As I mentioned, there was no concurrent or sequential CDK4/6 inhibitor used in this trial, and that’s different than our current standard of care. We don’t know if combining SERD and CDK4/6 inhibitor is additive or not. It is not a strategy that one would recommend in the absence of seeing confirmatory data in this setting, so that is a big unknown question.

As I pointed out, the premenopausal patients may have had slightly heterogeneous treatment, and that was a pretty good percentage of the patients in the trial.

Another important point has to do with ESR1. This is a resistance mutation that develops over time when patients are receiving aromatase inhibitor. It would be anticipated that there would be a very low percentage of ESR1-mutant patients at baseline who are entering the lidERA study. And we do think of oral SERDs as medications which are particularly effective when that mutation is found.

So how do we explain the activity of the SERDs over AI monotherapy in the absence of the mutation and are there biomarkers that we could look to that might help predict benefit? And I think as many have pointed out, if this drug is approved for such a broad population of patients there will be some financial implications as well.
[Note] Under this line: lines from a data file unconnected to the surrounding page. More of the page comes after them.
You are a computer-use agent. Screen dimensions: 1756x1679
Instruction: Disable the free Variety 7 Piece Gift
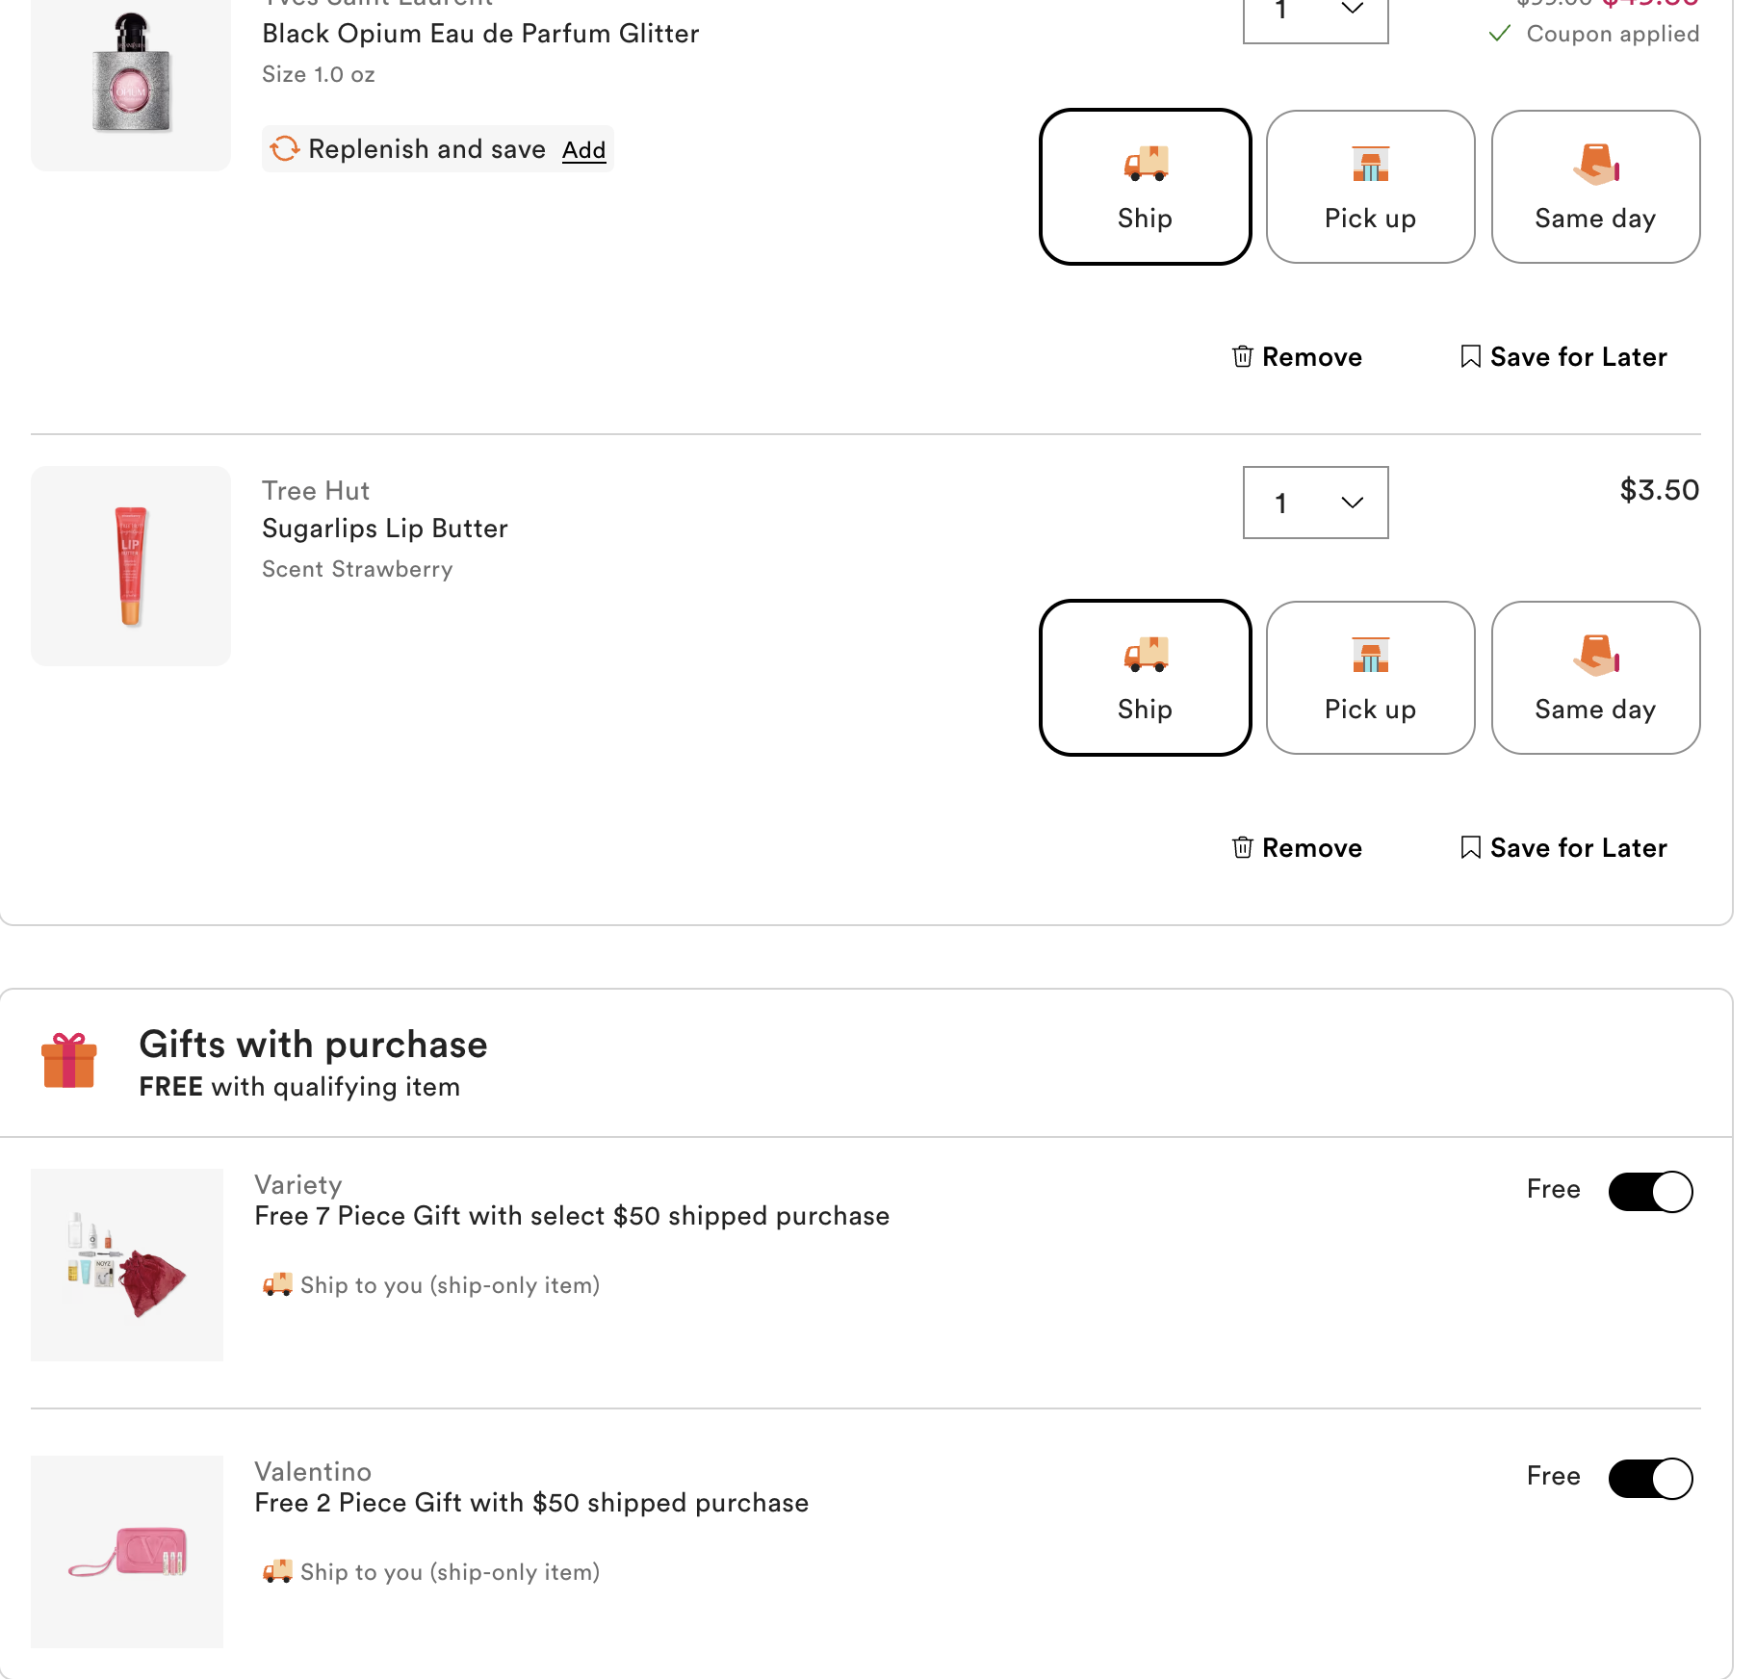point(1650,1191)
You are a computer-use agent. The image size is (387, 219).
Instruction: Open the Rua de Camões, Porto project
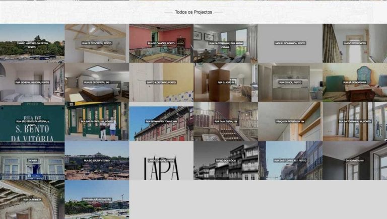(161, 43)
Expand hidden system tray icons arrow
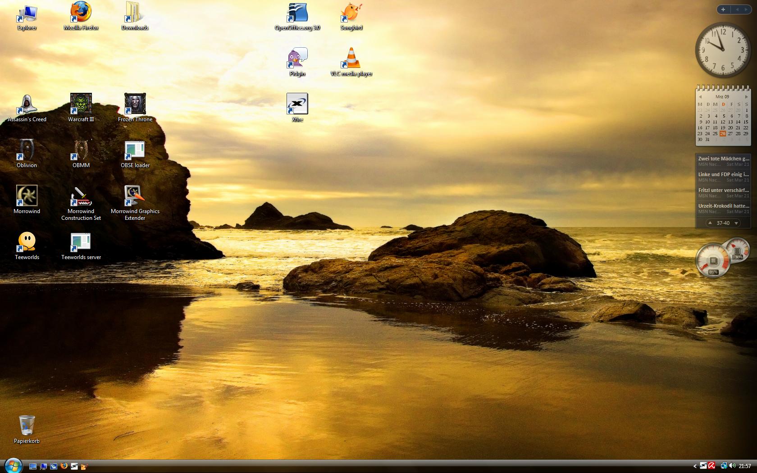Viewport: 757px width, 473px height. (x=695, y=466)
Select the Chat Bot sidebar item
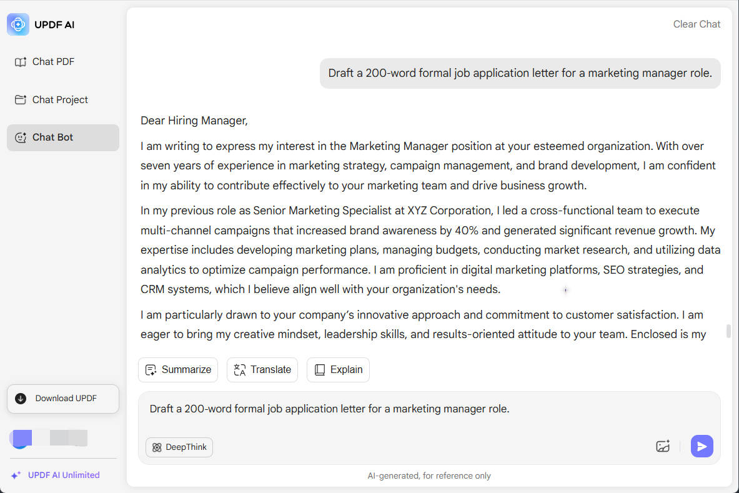 click(x=62, y=137)
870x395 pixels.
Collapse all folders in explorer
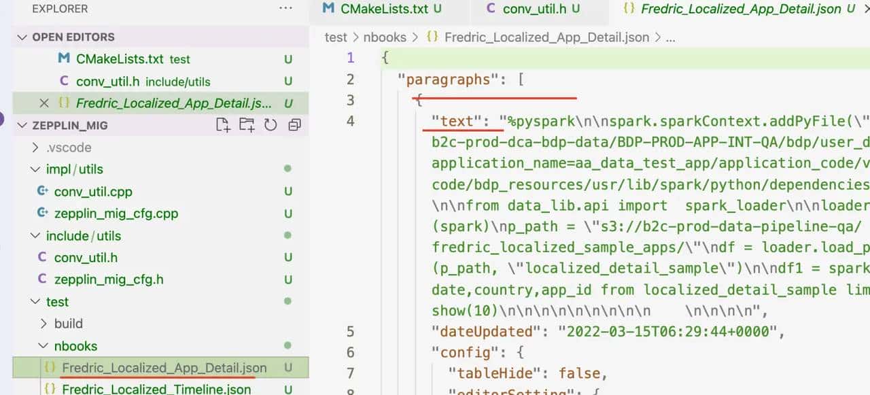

I’ve been trying to put the lidERA data together within my group trying to think about who might be good candidates should this drug get approved. And it’s hard to know right now, but I think here’s a little table that would just be my thoughts, in that our Stage I higher-risk patients, the ones who are lidERA and not for CDK4/6 inhibitors, this might be an option for some of the select high-risk cases.

Flipping to the Stage IIB or III patients, our multi-node-positive, high-risk patients, these are patients where we very much want to offer CDK4/6 inhibitors, where we have an overall survival advantage. And so I don’t think we’d be swapping out CDK4/6 for a novel oral SERD, but perhaps there is a way to sequence this, give a CDK4/6 inhibitor and give a SERD later. This was not at all part of the design of lidERA, but it is the design of some of the ongoing studies, including CAMBRIA-1, EMBER-4 and ELEGANT, and that may help answer that question.

I think the greatest debate will be in the Stage IIA patients, where we have that precise overlap between the NATALEE population and the lidERA population. And here we may end up with a choice to offer one agent or another, and that’s going to require a lot more thought and discussion with our patients and with each other.

And so we’ve reached the end of our Year in Review for oral SERDs. We have a lot of exciting data and certainly more to come in 2026.